Document extract -
Evaluation of the Efficacy of the H. pylori Protein HP-NAP as a Therapeutic Tool for Treatment of Bladder Cancer in an Orthotopic Murine Model

Bladder cancer is one of the most common cancers of the urogenital tract, with nearly 75,000 new cases every year in the USA¹. High rates of recurrence require lifelong follow-up, which makes bladder cancer one of the costliest cancers to treat. The gold standard treatment for the high-grade NMIBC is trans-urethral resection, followed by intravesical immunotherapy with BCG. Although the precise mechanism of the anti-tumour activity of BCG remains to be fully elucidated, it is accepted that the activation of a cell-mediated immune response enriched in T helper (Th)1 and cytotoxic T (Tc)1 cells is crucial for the success of the therapy².

Despite the fact that BCG remains the treatment of choice for NMIBC, a high proportion of patients do not respond to the therapy; moreover, it can cause a number of side effects: about 70% of treated tumours recur after some time and ~15% progress to the muscle-invasive form of the disease. Other side effects associated with BCG treatment include dysuria, cystitis and kidney infection^3-6.

The development of novel therapeutic strategies must take into consideration the use of preclinical models, following initial in vitro assessment; this is particularly relevant in tumours whose microenvironment can significantly influence their development and responsiveness to treatment.

Over the last decade, we have addressed multiple aspects of the immune modulating activity of HP-NAP, a protein produced by the bacterium Helicobacter pylori, initially identified as capable of promoting endothelial adhesion of polymorphonuclear cells (PMNs)⁷. Structurally, HP-NAP belongs to the DNA-protecting protein under starved conditions (Dps) family⁸ and consists of 12 identical subunits arranged in a dodecameric shell.

The data -
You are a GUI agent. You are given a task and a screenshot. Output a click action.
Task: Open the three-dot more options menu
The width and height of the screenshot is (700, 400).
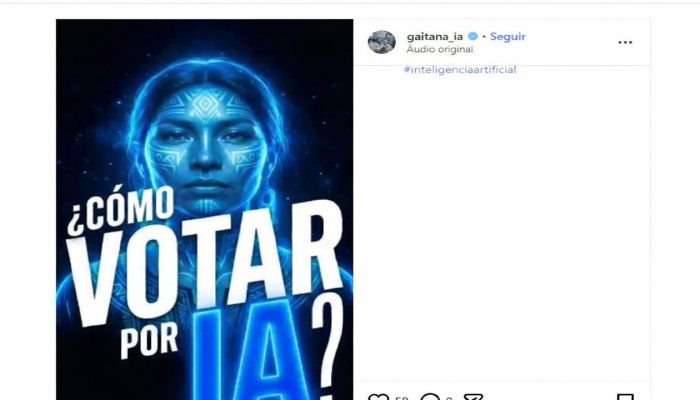point(625,42)
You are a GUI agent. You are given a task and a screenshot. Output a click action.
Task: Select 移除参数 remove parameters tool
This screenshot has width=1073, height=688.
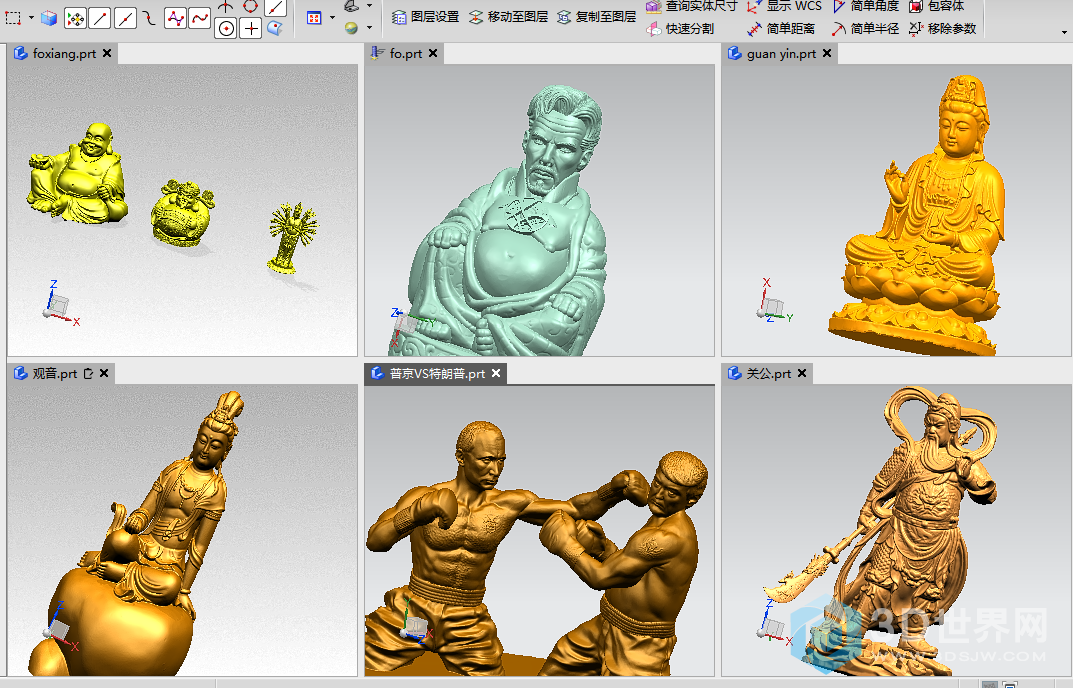(942, 29)
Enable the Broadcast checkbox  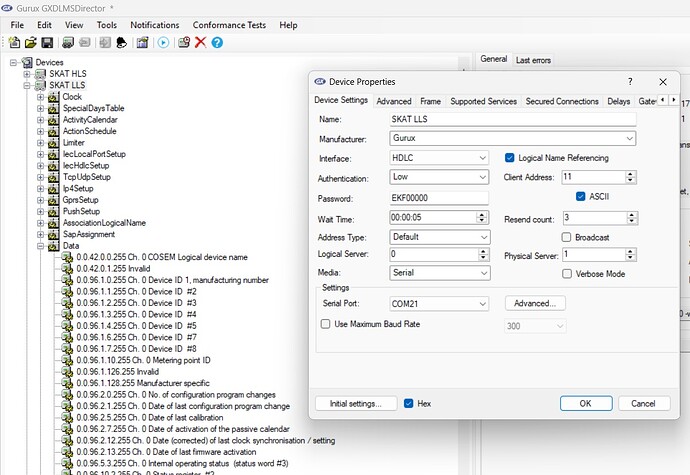tap(567, 237)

Study questions -
1 > Can you extract the portion of the HP-NAP text starting at "Despite the fact" and ending at "responsiveness to treatment."?
2 > Could you continue the HP-NAP text from its final sentence onward?
The items are separate material with no connection to the HP-NAP text.

Responses to the exercise -
1 >
Despite the fact that BCG remains the treatment of choice for NMIBC, a high proportion of patients do not respond to the therapy; moreover, it can cause a number of side effects: about 70% of treated tumours recur after some time and ~15% progress to the muscle-invasive form of the disease. Other side effects associated with BCG treatment include dysuria, cystitis and kidney infection^3-6.

The development of novel therapeutic strategies must take into consideration the use of preclinical models, following initial in vitro assessment; this is particularly relevant in tumours whose microenvironment can significantly influence their development and responsiveness to treatment.

2 >
We have demonstrated that HP-NAP is a Toll-like receptor (TLR)2 agonist, with a strong immuno-modulating activity responsible for driving the differentiation of T lymphocytes towards the Th1 phenotype, both in vitro and in vivo^9-10. In virtue of this activity, HP-NAP is able to redirect the Th2 immune response into the more beneficial Th1 response in a murine model of allergic asthma¹¹.

To evaluate the Th1-dependent anti-tumour potential of HP-NAP, we took advantage of a mouse model of bladder cancer developed several years ago by O’Donnel and colleagues¹² for evaluating the impact of the BCG administration.

With this protocol, we demonstrate that HP-NAP has a strong anti-tumour potential against bladder cancer and that the efficacy of HP-NAP administration parallels the significant accumulation, within tumour and regional lymph nodes, of both Th1 and Tc1 lymphocytes producing Interferon (IFN)-γ¹³. Tumours isolated from HP-NAP-treated mice showed more necrosis and less vascularization than the untreated counterpart.

The present report provides a stepbystep protocol, detailing the preparation of the animals, their urethral catheterization, the chemical burning required for the attachment of cells to the bladder mucosa, and the injection of the tumour cells. We also describe the topical administration of HP-NAP that can be considered as a prototype of any therapeutic agents developed for the treatment of bladder cancer. The evidence obtained by comparing tumours isolated from control and HP-NAP-treated animals emphasizes not only the fact that HP-NAP could be a good candidate for bladder cancer immunotherapy, but also the general effectiveness of the experimental set up.

All the procedures for animal handling have been approved by the Italian Ministry of Health (D.M. 204/2011-B).

1. Animals

1. Grow​ C57BL6/J female mice to 8 weeks of age in individually ventilated cages with microisolation filters.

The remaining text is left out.